IF FORECASTS hit their mark, eastern Australia is in for its first dry harvest in three years as the possibility builds for a return to La Niña conditions.
While many parts of tropical Australia have had a dousing in January, regions to its south could all of a sudden do with a drink.
That includes summer crops in southern Queensland and northern New South Wales, where growers are crossing their fingers for rain, in contrast to hopes for it to stop during last year’s closing months.
Conditions are looking and feeling drier over much of the grainbelt, particularly after some scorching temperatures since Christmas, and Delta Ag Moree agronomist Rob Long said lack of rain has crept back into conversations in recent weeks.
“We’re waiting for rain to top up those soil-moisture profiles,” Mr Long said.
“There are good moisture levels from 15-20cm down, but the top has dried out with a reasonably dry December and January.”
“There are a lot of dry summer crops with their tongues out waiting for 50-60mm of rain.”
In his Twitter caption posted with the photo above, Nutrian Ag Solutions Dalby agronomist Angus Dalgliesh summed it up: “Oh how things can change in a couple of months”.
Rain likely ahead of winter plant
Sowing of Australia’s winter crop is expected to start in earnest in April, and growers are hoping the tap does not turn off prematurely.
World Weather Inc. principal and senior agricultural meteorologist Drew Lerner said for Australia’s winter-cropping area, the implications should be favourable for autumn planting of wheat, barley and canola.
“The Indian Ocean Dipole is neutral and the Southern Hemisphere general weather pattern seems poised for a relatively normal finish to the summer and start of autumn,” Mr Lerner said.
However, drier months are tipped to follow.
“La Niña is certainly on its way out,” Mr Lerner said.
“The influence from this phenomenon will be greatly diminished over the next few weeks.”
Mr Lerner said potential existed for the positive phase of Indian Ocean Dipole later this winter.
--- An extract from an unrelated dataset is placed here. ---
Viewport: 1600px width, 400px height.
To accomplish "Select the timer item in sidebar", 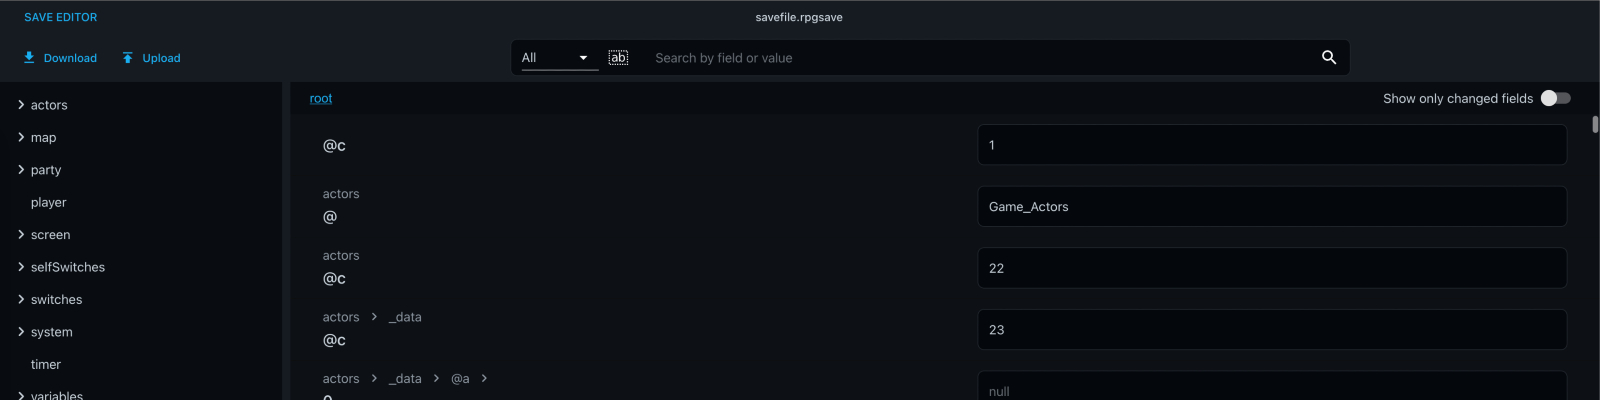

“If that prevails into early spring, there may be some drier biases beginning to evolve over the south-east part of the nation, but that should occur after winter crops are planted and mostly well established.”
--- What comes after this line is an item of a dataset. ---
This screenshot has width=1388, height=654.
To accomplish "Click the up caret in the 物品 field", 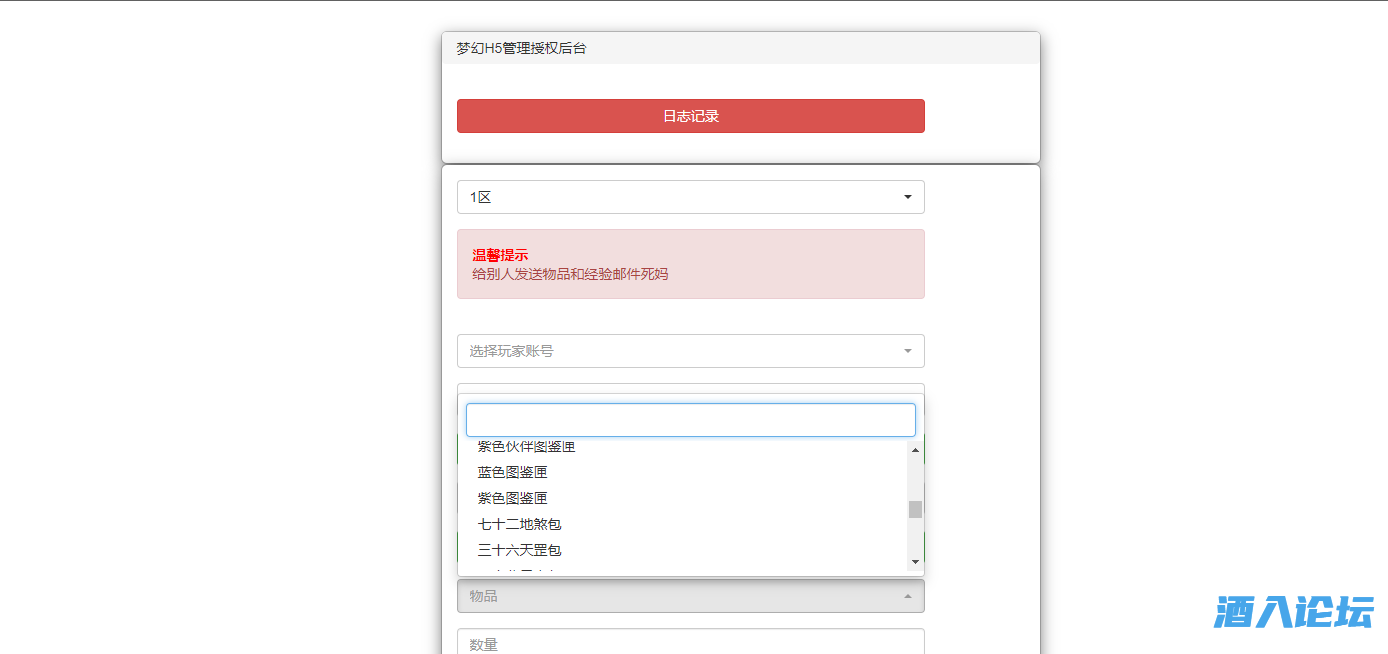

“Dryness in Queensland right now should be partially eased in the dryland production areas of the west, but that area may continue a little drier biased for a while.”
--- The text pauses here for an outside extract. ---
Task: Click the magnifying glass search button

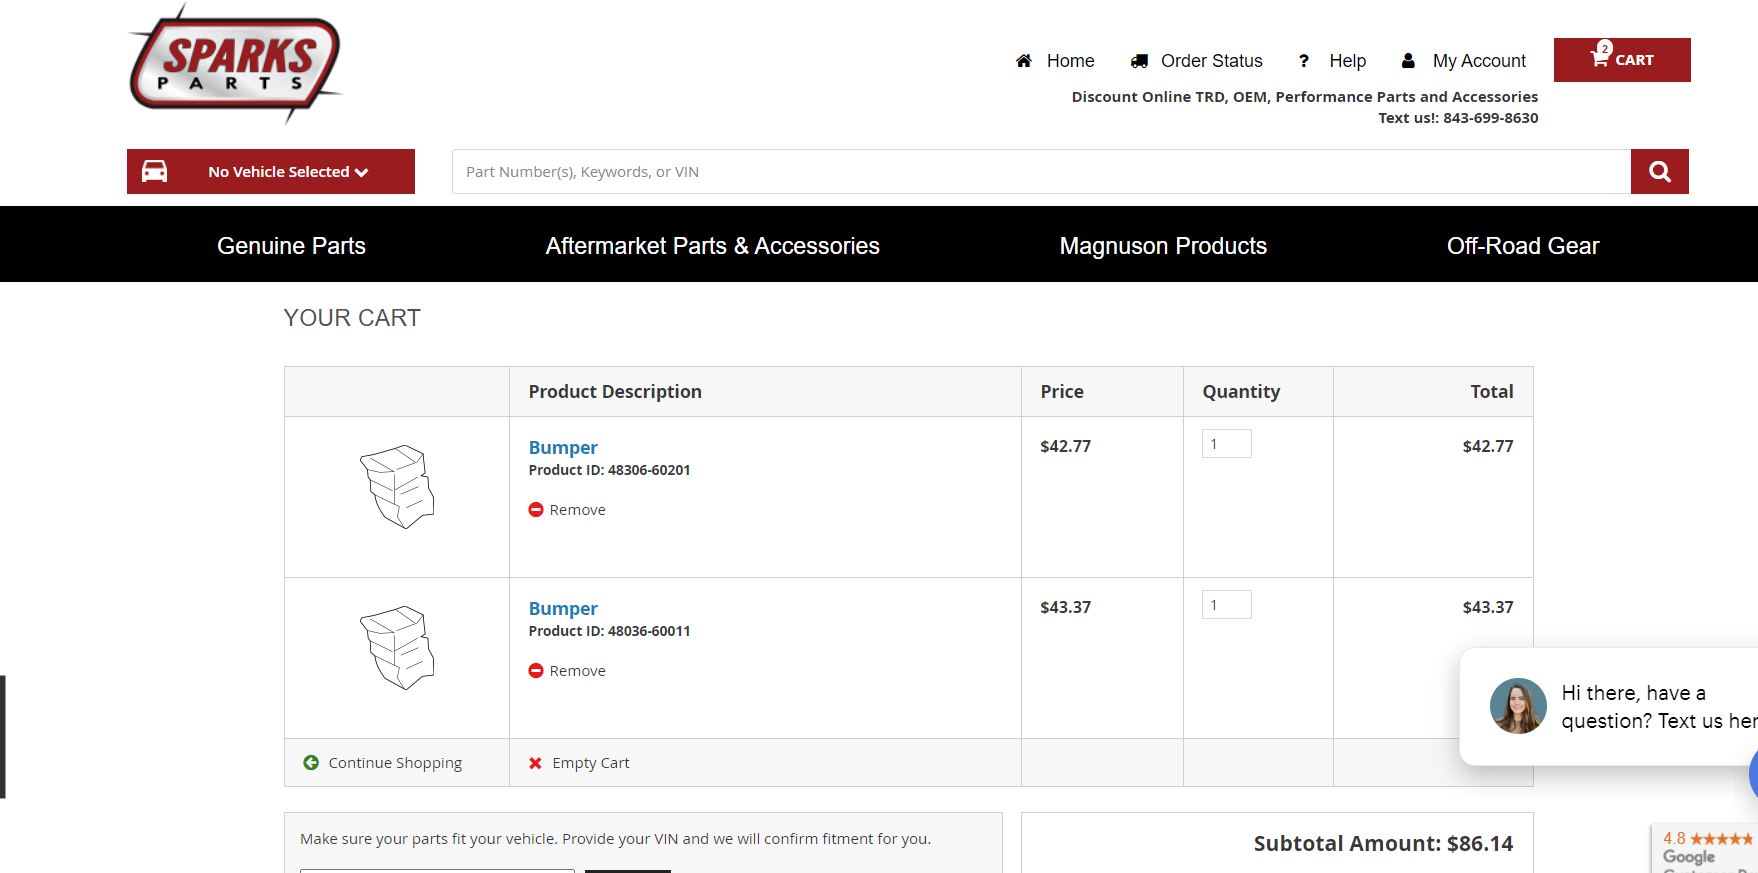Action: click(1659, 172)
Mr Lerner said eastern Queensland and most summer-cropping areas in NSW should see relatively favourable weather in February.
BOM yet to call El Niño
According to the January 31 Bureau of Meteorology ENSO Forecast, La Niña is weakening, but the agency to predict the next El Niño.
“While ocean temperatures have eased from La Niña thresholds, the atmosphere has yet to respond, and remains indicative of La Niña,” the BOM statement said.
“All climate models anticipate sea-surface temperatures in the tropical Pacific…are likely to be consistent with neutral ENSO during February 2023.”
La Niña typically increases the chance of above-average summer rainfall in northern and eastern Australia.
In an article published on The Conversation website on January 27, University of Leeds PhD candidate in climate science Paloma Trascasa-Castro said the El Niño Southern Oscillation (ENSO) occurs every two to seven years.
Caused by the equatorial Pacific Ocean being either 3 degrees Celsius warmer for an El Niño, or cooler than usual for La Nina, Ms Trascasa-Castro said the cycle incorporates some months of neutral conditions in between events.
“It is not surprising for La Niña conditions to last two consecutive years, but a three-year La Niña, which the world has had since 2020, is more rare,” her article states.
“The US National Oceanic and Atmospheric Administration (NOAA) has reported that the equatorial Pacific Ocean will return to its neutral state between March and May of 2023, and it is likely that El Niño conditions will develop during the Northern Hemisphere’s autumn and winter.”